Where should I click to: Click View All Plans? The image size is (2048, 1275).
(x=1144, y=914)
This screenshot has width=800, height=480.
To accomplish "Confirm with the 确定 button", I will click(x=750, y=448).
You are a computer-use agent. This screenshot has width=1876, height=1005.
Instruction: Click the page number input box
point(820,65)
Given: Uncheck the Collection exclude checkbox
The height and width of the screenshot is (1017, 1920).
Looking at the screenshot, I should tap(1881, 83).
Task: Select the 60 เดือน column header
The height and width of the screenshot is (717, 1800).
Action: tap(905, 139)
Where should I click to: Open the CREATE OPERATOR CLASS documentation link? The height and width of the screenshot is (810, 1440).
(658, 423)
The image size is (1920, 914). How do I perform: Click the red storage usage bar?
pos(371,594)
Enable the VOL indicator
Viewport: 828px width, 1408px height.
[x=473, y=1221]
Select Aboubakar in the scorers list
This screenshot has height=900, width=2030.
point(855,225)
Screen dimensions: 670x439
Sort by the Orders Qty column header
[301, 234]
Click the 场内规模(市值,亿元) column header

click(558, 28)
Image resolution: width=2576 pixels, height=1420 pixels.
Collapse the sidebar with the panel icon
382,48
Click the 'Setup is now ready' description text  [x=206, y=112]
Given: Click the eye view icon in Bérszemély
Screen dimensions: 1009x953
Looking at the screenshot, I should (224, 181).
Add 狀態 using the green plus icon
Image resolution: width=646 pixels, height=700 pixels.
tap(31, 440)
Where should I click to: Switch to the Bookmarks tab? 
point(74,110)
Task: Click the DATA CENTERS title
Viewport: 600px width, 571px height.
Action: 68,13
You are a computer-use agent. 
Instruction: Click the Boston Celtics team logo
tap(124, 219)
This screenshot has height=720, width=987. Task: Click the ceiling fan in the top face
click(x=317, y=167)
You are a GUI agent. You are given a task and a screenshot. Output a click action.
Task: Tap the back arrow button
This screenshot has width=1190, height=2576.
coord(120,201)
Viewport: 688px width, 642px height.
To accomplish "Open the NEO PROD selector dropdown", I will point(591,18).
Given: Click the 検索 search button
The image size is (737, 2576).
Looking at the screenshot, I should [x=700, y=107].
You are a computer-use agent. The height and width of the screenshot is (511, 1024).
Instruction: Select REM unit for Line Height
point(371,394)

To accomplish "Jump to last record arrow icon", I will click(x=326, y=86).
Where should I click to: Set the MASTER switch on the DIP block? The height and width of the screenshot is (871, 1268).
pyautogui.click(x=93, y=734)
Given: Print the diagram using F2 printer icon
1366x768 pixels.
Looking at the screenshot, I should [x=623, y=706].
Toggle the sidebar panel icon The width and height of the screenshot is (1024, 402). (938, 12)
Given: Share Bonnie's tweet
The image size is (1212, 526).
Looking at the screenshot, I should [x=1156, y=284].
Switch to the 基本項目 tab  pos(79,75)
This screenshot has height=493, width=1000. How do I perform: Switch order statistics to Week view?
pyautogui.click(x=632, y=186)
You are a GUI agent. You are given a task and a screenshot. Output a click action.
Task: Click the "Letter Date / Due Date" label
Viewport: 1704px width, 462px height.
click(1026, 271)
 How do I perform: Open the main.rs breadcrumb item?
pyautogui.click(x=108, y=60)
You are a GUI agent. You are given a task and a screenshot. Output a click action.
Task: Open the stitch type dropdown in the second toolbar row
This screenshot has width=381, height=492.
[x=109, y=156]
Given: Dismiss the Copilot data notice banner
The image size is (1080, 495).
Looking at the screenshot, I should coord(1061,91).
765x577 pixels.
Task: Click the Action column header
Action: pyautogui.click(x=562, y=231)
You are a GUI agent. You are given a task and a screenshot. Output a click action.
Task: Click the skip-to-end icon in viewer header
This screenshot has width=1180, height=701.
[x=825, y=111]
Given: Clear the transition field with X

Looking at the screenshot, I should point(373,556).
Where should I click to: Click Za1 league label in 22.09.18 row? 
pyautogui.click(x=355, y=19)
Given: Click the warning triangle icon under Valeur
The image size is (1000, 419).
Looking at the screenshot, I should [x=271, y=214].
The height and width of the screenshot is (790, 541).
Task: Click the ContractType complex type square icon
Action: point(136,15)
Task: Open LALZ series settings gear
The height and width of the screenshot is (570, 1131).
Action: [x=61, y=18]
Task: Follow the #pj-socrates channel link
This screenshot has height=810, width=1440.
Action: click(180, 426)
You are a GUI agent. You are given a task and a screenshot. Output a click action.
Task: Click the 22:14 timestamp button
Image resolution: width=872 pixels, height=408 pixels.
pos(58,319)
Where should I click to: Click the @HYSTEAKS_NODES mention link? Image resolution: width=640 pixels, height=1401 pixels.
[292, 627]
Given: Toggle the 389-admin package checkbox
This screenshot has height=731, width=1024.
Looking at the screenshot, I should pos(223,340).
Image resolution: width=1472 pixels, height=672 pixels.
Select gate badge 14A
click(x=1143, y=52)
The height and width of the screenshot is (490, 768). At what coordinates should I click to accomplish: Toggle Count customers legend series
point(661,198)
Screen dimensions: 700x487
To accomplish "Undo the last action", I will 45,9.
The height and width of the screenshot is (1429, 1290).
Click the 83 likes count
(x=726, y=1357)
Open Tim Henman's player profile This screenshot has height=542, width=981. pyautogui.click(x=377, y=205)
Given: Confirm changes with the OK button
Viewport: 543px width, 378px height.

:: Problem description ::
Return, in full, every line of these entries that holds "button".

:: Answer for the task ::
To accomplish "Confirm with the 确定 button", I will click(x=750, y=448).
Task: Tap the back arrow button
Given: Click the 検索 search button
Task: Click the 22:14 timestamp button
Given: Confirm changes with the OK button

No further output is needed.